Me: Perdone señora Conchi, quizas no he estado cla-
Conchi: ¡E’cuchame! ¡Dile a Fabio que tiene que pagarme el alquiler de Junio! ¡Si no lo paga no puedo devolverte nada!
Me: Si, Conchi le he dicho pero no puedo hacer más, y tu – perdona ‘usted’ – me dij-
Conchi: -¡E’cuchame! ¡Dile al Fabio que tiene que pagarme el alquiler de Junio!
Me: Señora Conchi como te – perdona ‘usted’, digo ‘le’ – he dicho ya, he hecho todo lo que puedo-
Conchi: -¡Dile al Fabio que tiene que pagarme el alquiler de Junio y ya está.
Conchi: Tell me.
Me: Hello Mrs. Conchi it’s Josh, how are you? I mean ‘how are you?’ (formal) Sorry.
Me: Nothing, I’m sor-
Conchi: -Tell me. What do you want?
Me: Yes. I’d like to know why you haven’t paid back my deposit from last year. You told me – I mean ‘I told me’, sorry ‘you told me’ (formal) – that you were going to do it even if Fabio didn’t pay his rent. And you haven’t answered me when I’ve tried to call you – sorry ‘you’ (formal).
Me: Sorry Mrs. Conchi, maybe I haven’t been cle-
Conchi: -Listen to me! Tell Fabio that he has to pay June’s rent! If he doesn’t pay it I can’t give you anything back!
Me: Yes Conchi I’ve told him but I can’t do any more, and you – sorry ‘you’ (formal) – told me th-
Conchi: -Listen to me! Tell Fabio that he has to pay June’s rent!
Me: Mrs. Conchi as I have told you– sorry ‘you’ (formal) – already, I’ve done everything that I can-
Conchi: -Listen to me! Tell Fabio that he has to pay June’s rent and that’s the end of it.
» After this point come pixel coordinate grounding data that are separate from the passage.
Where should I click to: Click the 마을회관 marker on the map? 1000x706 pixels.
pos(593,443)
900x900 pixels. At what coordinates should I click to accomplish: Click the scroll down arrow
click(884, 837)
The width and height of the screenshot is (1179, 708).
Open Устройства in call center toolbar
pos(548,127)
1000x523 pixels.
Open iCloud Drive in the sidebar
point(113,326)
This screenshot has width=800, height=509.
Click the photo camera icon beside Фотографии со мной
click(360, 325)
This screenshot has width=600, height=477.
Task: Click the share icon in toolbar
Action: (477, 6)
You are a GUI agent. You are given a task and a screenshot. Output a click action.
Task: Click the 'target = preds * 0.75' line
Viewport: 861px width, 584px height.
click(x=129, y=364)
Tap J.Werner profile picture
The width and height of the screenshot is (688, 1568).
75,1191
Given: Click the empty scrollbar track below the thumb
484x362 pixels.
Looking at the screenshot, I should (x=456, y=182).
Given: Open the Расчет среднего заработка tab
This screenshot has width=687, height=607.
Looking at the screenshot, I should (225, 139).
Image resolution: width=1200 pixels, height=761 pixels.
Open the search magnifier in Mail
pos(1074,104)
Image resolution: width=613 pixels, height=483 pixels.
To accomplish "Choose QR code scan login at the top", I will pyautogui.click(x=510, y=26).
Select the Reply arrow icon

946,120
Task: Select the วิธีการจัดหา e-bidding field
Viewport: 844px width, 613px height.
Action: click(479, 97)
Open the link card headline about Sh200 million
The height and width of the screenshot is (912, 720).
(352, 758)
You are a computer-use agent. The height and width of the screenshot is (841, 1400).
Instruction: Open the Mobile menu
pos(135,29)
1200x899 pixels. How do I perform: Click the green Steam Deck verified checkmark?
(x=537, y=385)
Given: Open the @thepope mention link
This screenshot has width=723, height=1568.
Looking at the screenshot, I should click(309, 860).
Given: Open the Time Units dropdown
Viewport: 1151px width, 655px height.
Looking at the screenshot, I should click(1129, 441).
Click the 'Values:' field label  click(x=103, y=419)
She hung up. Just as well really– my (almost) impeccable British manners were wearing pretty thin after a mere two-minute exchange, though I could see her point, even if she had lied to me. All things said and done it was probably time to cut my losses, but not before one last dashed attempt at convincing Fabio to pay up. I did so via Facebook and heard nothing for weeks. Then, miraculously, a message appeared in my inbox that read:
‘Hola Josh, I paid Conchi the deposit two weeks ago and asked her to let you know. I hope she has done it. Fabio.’
She bloody well hadn’t done it. Enraged, I grabbed my mobile and called her. No reply, obviously. Again from a friend’s phone:
Me: Hola Conchi soy Josh. Acabo de hablar con Fabio y- (I’ve just spoken to Fabio and-)
She hung up. And that was the last time we ever spoke – I was past caring after trying to contact her for several weeks following that. It was over, and while she may have robbed me of my money, I could take solace in the fact that my manners had stayed well intact. And in some ways that’s a victory. In some ways.
*the actual crossover point from señorita to señora is a blurry one and can often lead to impromptu looks of horror and outrage/bumbling awkward apologies, but more on that another time
**there is no doubt, a whole lot more to it than that but as I said – I am no expert. I only know and use that much!
When do you use ‘usted’ if you speak Spanish? Do you find it easy to shift into it? Have you ever encountered a similarly horrid landlady or had trouble with claiming back deposits?